8.5 Governing Law; Jurisdiction; WAIVER OF JURY TRIAL.
(a) This Agreement, and all claims or causes of action (whether in contract, tort or otherwise) that may be based upon, arise out of or relate to this Agreement, or the negotiation, execution, administration, performance or enforcement of this Agreement (“Transaction Litigation”), shall be governed by and enforced and construed in accordance with the Laws of the State of Delaware (including its statute of limitations), regardless of the Laws that might otherwise govern under applicable principles of conflicts of law thereof.

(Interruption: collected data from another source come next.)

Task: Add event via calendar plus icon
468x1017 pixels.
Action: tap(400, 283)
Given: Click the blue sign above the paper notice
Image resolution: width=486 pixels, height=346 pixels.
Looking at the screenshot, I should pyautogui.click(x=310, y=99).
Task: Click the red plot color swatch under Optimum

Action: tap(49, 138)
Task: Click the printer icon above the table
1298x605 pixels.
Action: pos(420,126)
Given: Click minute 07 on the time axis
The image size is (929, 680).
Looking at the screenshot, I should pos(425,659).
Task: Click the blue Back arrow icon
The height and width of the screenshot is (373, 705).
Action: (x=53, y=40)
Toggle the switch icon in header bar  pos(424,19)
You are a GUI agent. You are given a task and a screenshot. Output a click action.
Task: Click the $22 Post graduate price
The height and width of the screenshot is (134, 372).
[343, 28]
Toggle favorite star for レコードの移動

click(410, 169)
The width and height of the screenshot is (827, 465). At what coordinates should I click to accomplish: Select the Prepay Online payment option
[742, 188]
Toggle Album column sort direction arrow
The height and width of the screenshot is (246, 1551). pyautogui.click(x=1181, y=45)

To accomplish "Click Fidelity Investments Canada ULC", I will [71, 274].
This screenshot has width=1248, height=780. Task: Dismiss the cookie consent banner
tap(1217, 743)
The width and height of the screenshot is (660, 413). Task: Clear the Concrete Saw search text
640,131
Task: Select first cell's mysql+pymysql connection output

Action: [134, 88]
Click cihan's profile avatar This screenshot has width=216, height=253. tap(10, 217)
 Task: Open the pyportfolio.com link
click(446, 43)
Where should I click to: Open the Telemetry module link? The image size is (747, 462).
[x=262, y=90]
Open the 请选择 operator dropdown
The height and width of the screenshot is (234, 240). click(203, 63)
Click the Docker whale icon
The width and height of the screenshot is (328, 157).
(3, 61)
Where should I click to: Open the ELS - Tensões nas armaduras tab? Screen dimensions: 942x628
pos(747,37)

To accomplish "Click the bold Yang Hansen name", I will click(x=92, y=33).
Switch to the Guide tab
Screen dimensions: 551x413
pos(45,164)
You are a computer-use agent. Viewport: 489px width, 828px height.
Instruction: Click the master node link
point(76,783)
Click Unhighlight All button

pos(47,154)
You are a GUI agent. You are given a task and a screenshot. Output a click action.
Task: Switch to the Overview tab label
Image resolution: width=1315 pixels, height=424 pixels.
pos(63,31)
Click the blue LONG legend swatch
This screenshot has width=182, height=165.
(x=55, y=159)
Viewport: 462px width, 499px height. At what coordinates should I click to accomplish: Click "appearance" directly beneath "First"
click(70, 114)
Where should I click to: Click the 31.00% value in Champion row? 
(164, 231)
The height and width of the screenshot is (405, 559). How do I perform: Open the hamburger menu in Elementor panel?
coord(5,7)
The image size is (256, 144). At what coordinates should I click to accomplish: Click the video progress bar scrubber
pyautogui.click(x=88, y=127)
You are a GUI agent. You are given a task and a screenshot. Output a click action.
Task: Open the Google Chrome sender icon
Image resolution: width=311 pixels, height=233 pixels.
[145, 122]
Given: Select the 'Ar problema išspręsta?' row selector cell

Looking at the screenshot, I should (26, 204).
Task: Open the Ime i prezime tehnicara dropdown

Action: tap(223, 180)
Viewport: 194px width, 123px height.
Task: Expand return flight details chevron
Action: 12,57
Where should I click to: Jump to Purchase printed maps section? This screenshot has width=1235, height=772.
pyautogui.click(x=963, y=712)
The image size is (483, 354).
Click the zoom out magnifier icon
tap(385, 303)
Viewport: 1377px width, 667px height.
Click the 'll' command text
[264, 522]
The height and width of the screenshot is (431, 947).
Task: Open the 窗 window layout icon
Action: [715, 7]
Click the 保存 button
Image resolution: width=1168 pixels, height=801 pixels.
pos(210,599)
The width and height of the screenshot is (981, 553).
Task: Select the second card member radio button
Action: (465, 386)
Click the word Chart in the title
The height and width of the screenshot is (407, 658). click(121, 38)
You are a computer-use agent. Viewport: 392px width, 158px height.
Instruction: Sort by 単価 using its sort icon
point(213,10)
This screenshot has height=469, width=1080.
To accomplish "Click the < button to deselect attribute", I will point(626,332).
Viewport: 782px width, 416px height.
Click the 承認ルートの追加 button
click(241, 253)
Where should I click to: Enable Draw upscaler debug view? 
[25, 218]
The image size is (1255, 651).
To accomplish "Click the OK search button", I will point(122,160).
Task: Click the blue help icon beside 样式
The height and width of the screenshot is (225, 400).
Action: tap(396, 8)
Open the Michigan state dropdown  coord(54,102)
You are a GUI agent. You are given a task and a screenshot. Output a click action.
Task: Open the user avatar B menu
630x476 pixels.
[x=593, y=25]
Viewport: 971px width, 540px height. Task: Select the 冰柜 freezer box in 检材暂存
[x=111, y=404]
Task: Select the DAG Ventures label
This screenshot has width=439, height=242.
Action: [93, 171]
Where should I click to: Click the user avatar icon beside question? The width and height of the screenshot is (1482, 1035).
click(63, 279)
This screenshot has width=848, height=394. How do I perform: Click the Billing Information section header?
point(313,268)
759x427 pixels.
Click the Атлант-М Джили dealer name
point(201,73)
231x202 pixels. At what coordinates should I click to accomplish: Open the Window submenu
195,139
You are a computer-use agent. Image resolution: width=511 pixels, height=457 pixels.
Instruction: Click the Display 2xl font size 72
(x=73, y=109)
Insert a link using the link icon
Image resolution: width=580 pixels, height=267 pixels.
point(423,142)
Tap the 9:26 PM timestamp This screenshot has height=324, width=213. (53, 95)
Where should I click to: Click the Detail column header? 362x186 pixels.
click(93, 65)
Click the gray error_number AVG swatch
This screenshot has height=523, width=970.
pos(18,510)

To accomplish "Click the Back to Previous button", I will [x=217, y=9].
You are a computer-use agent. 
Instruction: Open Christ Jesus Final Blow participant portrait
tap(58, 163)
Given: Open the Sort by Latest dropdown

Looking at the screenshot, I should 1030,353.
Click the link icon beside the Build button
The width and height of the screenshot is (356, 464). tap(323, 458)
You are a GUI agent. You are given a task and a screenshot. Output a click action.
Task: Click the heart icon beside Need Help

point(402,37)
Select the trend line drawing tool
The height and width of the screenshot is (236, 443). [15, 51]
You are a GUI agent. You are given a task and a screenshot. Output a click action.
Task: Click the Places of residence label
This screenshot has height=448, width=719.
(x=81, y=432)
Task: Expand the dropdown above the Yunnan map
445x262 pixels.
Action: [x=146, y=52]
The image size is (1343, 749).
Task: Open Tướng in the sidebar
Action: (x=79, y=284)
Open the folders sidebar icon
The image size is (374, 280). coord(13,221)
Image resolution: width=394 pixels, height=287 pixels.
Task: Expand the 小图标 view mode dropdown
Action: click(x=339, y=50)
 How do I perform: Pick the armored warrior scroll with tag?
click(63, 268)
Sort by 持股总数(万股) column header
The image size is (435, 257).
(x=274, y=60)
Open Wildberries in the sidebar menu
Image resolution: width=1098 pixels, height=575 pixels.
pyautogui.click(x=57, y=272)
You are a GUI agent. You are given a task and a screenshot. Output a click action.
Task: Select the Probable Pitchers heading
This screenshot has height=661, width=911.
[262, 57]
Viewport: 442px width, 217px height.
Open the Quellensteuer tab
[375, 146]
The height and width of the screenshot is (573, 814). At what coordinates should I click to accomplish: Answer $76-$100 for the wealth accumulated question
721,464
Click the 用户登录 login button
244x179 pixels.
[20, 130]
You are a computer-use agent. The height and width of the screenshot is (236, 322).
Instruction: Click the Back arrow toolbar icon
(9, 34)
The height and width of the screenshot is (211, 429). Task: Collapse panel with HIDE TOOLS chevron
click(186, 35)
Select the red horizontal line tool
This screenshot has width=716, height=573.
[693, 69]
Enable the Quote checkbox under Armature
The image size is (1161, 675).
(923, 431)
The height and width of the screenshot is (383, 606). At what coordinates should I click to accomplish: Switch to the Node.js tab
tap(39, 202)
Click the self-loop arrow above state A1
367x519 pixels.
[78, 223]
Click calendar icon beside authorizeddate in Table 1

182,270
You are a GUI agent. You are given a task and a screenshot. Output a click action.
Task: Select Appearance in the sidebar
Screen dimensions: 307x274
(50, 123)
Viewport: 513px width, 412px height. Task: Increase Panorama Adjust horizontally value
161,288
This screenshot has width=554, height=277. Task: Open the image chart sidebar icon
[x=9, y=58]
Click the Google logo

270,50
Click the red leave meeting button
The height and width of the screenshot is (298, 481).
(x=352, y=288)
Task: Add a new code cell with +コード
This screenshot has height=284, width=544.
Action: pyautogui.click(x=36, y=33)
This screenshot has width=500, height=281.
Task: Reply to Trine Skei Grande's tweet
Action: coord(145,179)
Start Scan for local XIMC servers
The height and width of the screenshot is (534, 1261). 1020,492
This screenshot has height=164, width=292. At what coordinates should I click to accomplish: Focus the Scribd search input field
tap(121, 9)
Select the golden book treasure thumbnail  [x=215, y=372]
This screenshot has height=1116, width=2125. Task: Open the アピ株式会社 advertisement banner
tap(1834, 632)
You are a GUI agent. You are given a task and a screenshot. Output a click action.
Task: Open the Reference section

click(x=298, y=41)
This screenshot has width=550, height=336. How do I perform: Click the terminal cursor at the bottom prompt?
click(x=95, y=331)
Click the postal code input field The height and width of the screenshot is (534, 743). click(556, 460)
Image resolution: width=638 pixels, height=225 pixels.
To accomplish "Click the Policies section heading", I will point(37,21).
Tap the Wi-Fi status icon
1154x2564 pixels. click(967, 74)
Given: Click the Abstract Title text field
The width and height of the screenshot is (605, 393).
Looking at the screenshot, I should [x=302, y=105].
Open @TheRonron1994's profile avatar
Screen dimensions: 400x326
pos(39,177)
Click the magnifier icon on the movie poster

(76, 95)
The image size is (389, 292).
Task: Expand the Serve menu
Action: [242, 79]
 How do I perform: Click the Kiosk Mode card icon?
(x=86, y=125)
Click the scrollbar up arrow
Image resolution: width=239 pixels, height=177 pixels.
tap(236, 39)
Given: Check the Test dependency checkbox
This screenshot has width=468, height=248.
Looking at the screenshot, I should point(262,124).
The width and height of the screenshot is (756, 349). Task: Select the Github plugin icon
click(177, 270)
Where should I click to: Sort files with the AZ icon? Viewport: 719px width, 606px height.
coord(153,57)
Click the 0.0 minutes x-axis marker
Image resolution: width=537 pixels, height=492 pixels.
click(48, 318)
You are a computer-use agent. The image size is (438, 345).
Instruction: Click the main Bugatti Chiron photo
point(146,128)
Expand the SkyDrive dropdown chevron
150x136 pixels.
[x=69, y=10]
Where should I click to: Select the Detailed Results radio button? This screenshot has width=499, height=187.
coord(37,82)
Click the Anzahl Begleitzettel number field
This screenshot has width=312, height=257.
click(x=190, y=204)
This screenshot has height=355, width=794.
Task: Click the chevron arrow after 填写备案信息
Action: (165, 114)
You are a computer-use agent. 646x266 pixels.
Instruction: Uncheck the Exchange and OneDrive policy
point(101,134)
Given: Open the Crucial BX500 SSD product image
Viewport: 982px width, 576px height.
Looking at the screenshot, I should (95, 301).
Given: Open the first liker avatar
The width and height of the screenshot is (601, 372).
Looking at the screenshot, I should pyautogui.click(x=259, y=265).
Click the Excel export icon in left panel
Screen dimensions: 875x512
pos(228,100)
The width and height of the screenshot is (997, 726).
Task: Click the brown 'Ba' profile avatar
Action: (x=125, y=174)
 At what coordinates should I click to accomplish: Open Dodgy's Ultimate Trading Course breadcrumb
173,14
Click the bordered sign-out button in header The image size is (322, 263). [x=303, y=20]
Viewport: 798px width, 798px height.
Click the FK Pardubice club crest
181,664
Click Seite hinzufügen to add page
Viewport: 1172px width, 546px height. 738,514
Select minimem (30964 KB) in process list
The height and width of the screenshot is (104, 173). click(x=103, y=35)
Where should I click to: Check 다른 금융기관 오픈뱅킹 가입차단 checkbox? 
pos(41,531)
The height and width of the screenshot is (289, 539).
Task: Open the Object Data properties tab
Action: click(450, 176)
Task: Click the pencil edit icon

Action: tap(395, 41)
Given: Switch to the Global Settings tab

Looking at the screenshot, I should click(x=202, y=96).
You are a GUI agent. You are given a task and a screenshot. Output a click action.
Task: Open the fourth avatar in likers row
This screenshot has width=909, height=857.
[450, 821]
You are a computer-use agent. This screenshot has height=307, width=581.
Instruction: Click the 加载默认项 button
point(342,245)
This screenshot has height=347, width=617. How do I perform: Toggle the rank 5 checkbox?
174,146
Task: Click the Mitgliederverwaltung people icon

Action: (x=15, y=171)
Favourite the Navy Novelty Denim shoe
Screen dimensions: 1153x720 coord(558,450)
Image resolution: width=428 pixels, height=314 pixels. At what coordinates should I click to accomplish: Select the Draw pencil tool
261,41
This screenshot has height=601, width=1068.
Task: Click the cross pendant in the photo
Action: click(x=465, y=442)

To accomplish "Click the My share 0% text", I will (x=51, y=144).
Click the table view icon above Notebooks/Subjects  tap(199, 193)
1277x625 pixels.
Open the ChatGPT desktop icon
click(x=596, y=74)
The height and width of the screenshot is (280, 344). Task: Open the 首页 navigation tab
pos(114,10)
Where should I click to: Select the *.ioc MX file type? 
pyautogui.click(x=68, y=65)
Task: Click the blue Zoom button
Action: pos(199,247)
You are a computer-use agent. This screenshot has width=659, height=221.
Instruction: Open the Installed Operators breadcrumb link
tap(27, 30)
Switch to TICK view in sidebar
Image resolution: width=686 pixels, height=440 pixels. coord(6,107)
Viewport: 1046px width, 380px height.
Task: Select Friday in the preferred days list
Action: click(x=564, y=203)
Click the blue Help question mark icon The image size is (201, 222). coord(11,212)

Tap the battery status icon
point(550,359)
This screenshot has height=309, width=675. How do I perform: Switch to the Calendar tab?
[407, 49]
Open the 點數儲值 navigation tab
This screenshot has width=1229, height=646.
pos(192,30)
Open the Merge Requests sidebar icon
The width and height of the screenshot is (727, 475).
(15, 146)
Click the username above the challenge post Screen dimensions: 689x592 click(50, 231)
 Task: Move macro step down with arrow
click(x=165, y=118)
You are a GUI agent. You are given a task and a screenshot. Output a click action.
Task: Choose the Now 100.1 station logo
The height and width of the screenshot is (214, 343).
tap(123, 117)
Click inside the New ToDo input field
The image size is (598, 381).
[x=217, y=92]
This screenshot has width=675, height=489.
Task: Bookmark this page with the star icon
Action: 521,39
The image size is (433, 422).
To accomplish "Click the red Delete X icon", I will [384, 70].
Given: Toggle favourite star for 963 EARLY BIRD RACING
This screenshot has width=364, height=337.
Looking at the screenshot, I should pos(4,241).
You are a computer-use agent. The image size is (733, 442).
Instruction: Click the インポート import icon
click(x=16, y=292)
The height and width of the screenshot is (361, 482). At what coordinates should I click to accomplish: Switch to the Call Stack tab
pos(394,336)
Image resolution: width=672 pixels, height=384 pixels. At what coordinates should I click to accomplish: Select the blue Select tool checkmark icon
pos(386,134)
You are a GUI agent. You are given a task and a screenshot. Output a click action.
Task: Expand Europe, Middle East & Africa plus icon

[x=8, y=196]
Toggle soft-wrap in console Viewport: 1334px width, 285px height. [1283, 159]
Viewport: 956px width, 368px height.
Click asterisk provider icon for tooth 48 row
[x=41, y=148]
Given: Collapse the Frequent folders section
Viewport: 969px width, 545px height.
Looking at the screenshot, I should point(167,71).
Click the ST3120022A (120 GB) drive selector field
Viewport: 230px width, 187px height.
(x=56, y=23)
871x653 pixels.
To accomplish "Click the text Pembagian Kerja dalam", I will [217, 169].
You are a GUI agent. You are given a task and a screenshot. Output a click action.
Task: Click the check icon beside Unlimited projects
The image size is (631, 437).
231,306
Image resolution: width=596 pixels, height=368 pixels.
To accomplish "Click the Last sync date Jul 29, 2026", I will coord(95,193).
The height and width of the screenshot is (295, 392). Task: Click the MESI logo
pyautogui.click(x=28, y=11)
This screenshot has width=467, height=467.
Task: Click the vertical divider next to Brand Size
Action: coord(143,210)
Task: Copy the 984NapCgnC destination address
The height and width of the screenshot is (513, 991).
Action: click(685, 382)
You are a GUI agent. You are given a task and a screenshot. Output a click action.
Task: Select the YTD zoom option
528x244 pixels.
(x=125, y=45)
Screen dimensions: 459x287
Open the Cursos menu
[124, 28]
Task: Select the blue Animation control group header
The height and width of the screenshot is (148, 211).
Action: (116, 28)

(b) Each of the parties irrevocably (i) agrees that any action, suit, proceeding or counterclaim brought by any party arising out of or based upon any Transaction Litigation shall be instituted in the Court of Chancery of the State of Delaware (provided, that if jurisdiction is not then available in such court, then any such action, suit, proceeding or counterclaim shall be brought in any federal court located in the State of Delaware or in any other Delaware state court) (any of the foregoing Delaware courts, a “Delaware Court”); (ii) waives, to the fullest extent it may effectively do so, any objection which it may now or hereafter have to the laying of venue of any such proceeding; and (iii) submits to the non-exclusive jurisdiction of a Delaware Court in any such action, suit, proceeding or counterclaim. Any final and nonappealable judgment against any party in any Transaction Litigation shall be conclusive and may be enforced in any other jurisdiction within or outside the United States by suit on judgment, a certified copy of which shall be conclusive evidence of the fact and amount of such judgment.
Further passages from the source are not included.